TedEval: A Fair Evaluation Metric for Scene Text Detectors

Overview

TedEval: A Fair Evaluation Metric for Scene Text Detectors

Official Python 3 implementation of TedEval | paper | slides

Chae Young Lee, Youngmin Baek, and Hwalsuk Lee.
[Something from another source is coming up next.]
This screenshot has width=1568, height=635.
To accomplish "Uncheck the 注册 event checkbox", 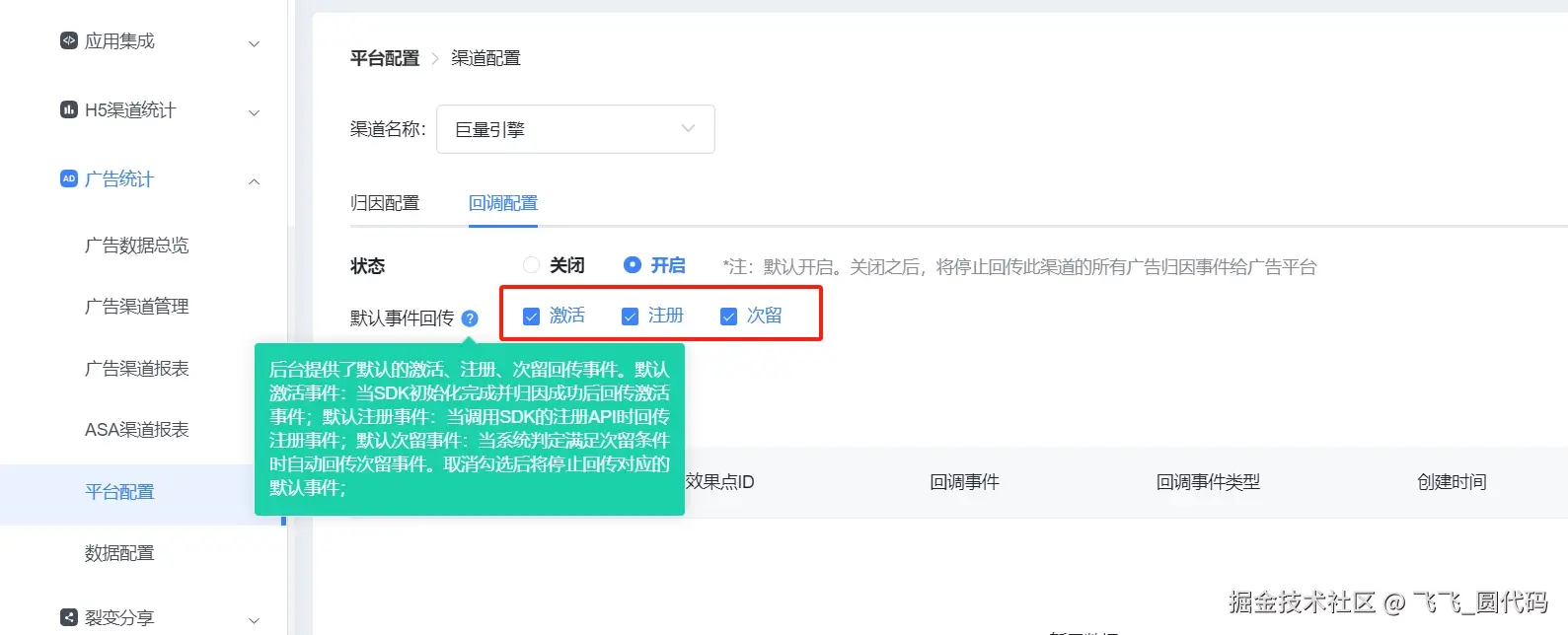I will (630, 317).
Clova AI Research, NAVER Corp.

Overview

We propose a new evaluation metric for scene text detectors called TedEval. Through separate instance-level matching policy and character-level scoring policy, TedEval solves the drawbacks of previous metrics such as IoU and DetEval. This code is based on ICDAR15 official evaluation code.

Methodology

1. Mathcing Policy

  • Non-exclusively gathers all possible matches of not only one-to-one but also one-to-many and many-to-one.
  • The threshold of both area recall and area precision are set to 0.4.
  • Multiline is identified and rejected when |min(theta, 180 - theta)| > 45 from Fig. 2.

2. Scoring Policy

We compute Pseudo Character Center (PCC) from word-level bounding boxes and penalize matches when PCCs are missing or overlapping.

Sample Evaluation

Experiments

We evaluated state-of-the-art scene text detectors with TedEval on two benchmark datasets: ICDAR 2013 Focused Scene Text (IC13) and ICDAR 2015 Incidental Scene Text (IC15). Detectors are listed in the order of published dates.

ICDAR 2013

Detector Date (YY/MM/DD) Recall (%) Precision (%) H-mean (%)
CTPN 16/09/12 82.1 92.7 87.6
RRPN 17/03/03 89.0 94.2 91.6
SegLink 17/03/19 65.6 74.9 70.0
EAST 17/04/11 77.7 87.1 82.5
WordSup 17/08/22 87.5 92.2 90.2
PixelLink 18/01/04 84.0 87.2 86.1
FOTS 18/01/05 91.5 93.0 92.6
TextBoxes++ 18/01/09 87.4 92.3 90.0
MaskTextSpotter 18/07/06 90.2 95.4 92.9
PMTD 19/03/28 94.0 95.2 94.7
CRAFT 19/04/03 93.6 96.5 95.1

ICDAR 2015

Detector Date (YY/MM/DD) Recall (%) Precision (%) H-mean (%)
CTPN 16/09/12 85.0 81.1 67.8
RRPN 17/03/03 79.5 85.9 82.6
SegLink 17/03/19 77.1 83.9 80.6
EAST 17/04/11 82.5 90.0 86.3
WordSup 17/08/22 83.2 87.1 85.2
PixelLink 18/01/04 85.7 86.1 86.0
FOTS 18/01/05 89.0 93.4 91.2
TextBoxes++ 18/01/09 82.4 90.8 86.5
MaskTextSpotter 18/07/06 82.5 91.8 86.9
PMTD 19/03/28 89.2 92.8 91.0
CRAFT 19/04/03 88.5 93.1 90.9

Frequency

Getting Started

Clone repository

git clone https://github.com/clovaai/TedEval.git

Requirements

  • python 3
  • python 3.x Polygon, Bottle, Pillow
# install
pip3 install Polygon3 bottle Pillow

Supported Annotation Type

  • LTRB(xmin, ymin, xmax, ymax)
  • QUAD(x1, y1, x2, y2, x3, y3, x4, y4)

Evaluation

Prepare data

The ground truth and the result data should be text files, one for each sample. Note that the naming rule of each text file is that there must be img_{number} in the filename and that the number indicate the image sample.

# gt/gt_img_38.txt
644,101,932,113,932,168,643,156,[email protected]
477,138,487,139,488,149,477,148,###
344,131,398,130,398,149,344,149,###
1195,148,1277,138,1277,177,1194,187,###
23,270,128,267,128,282,23,284,###

# result/res_img_38.txt
644,101,932,113,932,168,643,156,{Transcription},{Confidence}
477,138,487,139,488,149,477,148
344,131,398,130,398,149,344,149
1195,148,1277,138,1277,177,1194,187
23,270,128,267,128,282,23,284

Compress these text files.

zip gt.zip gt/*
zip result.zip result/*

Refer to gt/result.zip and gt/gt_*.zip for examples.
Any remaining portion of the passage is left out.